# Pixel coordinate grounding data
---*---

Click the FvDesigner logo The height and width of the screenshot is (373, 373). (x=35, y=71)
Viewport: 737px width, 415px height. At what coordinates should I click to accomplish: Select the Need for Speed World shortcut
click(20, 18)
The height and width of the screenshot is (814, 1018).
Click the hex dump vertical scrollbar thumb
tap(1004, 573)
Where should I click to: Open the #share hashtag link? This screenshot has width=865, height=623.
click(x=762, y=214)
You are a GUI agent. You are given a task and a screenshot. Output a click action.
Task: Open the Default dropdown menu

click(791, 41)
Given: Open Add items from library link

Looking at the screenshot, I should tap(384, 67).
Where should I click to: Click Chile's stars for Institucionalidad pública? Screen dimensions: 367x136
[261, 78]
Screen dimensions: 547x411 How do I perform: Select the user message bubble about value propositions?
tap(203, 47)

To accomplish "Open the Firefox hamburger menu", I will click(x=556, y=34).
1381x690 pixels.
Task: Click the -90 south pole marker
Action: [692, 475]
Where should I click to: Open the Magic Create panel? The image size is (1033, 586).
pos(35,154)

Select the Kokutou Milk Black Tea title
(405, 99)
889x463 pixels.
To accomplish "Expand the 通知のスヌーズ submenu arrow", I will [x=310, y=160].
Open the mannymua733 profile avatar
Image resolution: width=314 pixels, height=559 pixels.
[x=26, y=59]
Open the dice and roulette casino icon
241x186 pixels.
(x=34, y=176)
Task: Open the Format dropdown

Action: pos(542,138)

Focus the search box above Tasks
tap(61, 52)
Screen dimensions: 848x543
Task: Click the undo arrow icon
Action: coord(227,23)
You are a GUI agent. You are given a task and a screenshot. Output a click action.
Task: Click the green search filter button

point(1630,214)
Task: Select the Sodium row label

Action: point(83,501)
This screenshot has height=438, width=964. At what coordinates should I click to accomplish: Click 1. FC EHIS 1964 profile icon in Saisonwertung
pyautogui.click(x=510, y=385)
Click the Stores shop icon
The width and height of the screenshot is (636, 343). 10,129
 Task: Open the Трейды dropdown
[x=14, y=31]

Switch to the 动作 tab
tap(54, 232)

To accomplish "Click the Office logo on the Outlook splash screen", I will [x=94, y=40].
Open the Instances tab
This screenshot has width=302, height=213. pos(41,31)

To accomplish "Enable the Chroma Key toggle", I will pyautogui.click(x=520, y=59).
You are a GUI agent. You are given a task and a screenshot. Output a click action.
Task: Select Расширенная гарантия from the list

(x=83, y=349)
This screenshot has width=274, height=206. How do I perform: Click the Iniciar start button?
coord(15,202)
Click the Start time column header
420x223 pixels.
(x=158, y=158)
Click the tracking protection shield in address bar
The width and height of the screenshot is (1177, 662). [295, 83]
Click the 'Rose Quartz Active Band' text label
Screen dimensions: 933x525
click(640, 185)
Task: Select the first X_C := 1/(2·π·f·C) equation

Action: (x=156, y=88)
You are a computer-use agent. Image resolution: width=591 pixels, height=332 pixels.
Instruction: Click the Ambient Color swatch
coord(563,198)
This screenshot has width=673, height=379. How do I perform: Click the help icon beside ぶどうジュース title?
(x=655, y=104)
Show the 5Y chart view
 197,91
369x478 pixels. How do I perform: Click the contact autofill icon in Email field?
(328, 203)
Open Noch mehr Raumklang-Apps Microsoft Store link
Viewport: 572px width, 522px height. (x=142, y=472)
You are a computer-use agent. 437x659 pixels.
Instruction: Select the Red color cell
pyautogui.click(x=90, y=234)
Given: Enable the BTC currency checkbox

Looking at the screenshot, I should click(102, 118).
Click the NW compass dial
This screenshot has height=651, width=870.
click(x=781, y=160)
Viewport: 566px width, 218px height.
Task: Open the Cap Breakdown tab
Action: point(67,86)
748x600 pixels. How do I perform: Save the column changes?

---*---

Considering each line of the records on its own, count those that contain "logo" and give only that number.

2